What I don't get is why you try so hard to prove that RavenDB can do everything an RDBMS can do and without the constraints that come with all that, without any trade off, while at the same time you didn't make sure you can actually do all that like Hyperdex Warp can or VoltDB? It's perfectly fine not to be ACID compliant, just say you are. The thing now is that you tell people your database IS ACID compliant and people will believe that, while at the same time it actually isn't.
Nice blog post, I've been wondering about the whole "is RavenDB ACID things, especially after seeing Kelly's tweets.
This made me laugh though:
"and it is mostly pieced together from a whole bunch of twits"
I think you means "bunch of tweets". Twits means something a bit different, at least in the UK, http://en.wikipedia.org/wiki/The_Twits
Frans, I never said once that RavenDB can do everything that an RDBMS can do without the constraints. We made a different design choices which allows us to do things _differently_. Often, that means that we can do things better for the user.

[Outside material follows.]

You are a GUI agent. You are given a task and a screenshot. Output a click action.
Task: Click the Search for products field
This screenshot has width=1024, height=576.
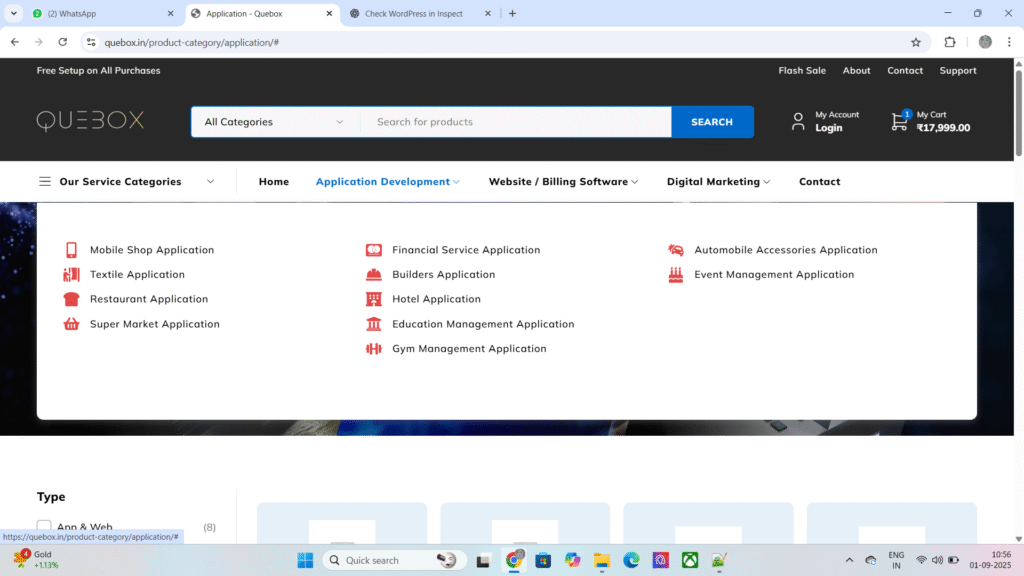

For example, live index rebuilds, or adjusting resource usage according to load.
And I don't really think that I could be clearer regarding ACID.
Matt, Thanks, updated the tweets.
of course you can use it, why do you even have to ask :)
Khalid, It is polite.
Sure, it's a lot like the user hitting F5 until he sees the result he expects :)
Although most of the time this is unnecessary. The document you just worked on? You still have it in memory. Why query for it again?
@Frans if those people say RavenDB is not ACID, they're wrong. People are always allowed to be wrong.
I made this exact statement to Sommers.
You claim that, because of document store and the index store separation, you have live index rebuild which is only available in Enterprise edition for SQL Server.
"That means that you can create an index in RavenDB, and the system would go ahead and create it. At the same time, all other operations will go on normally".
What you're talking about is index creation (not live rebuild). You can create new index in Sql Server and every operation will also function normally. Also, when you are doing what you call "live rebuild" you are getting indices in consistent state but they are always consistent in Sql Server. Live rebuild is only used to remove fragmentation and reclaim disk space which is something totally different.
Marka, See here: http://technet.microsoft.com/en-us/library/ms177442.aspx
"This topic describes how to create, rebuild, or drop indexes online in SQL Server 2012 by using SQL Server Management Studio or Transact-SQL. The ONLINE option allows concurrent user access to the underlying table or clustered index data and any associated nonclustered indexes during these index operations. For example, while a clustered index is being rebuilt by one user, that user and others can continue to update and query the underlying data. When you perform data definition language (DDL) operations offline, such as building or rebuilding a clustered index; these operations hold exclusive locks on the underlying data and associated indexes. This prevents modifications and queries to the underlying data until the index operation is complete."
That is what I meant.
My point is - what you're talking about is not live index rebuild. When you "rebuild" index, do you recreate index for ALL data from beginning or you just update index based on recent modifications (I beleave doing first option would be an overkill)? Index rebuild in Sql Server RECREATES index in order to remove fragmentation and compact disk space. You can also remove fragmentation with index reorganize which can be done online and comes in Standard Edtition.
Marka, What I am talking about here is the ability to create an index on the fly, without stopping any other operations. It can be index rest (what you call rebuild), it can be creating / deleting another index.
It's seams you're right. I was sure that index creation IS ONLINE operation, but apparently it isn't (At least without Enterpise edition).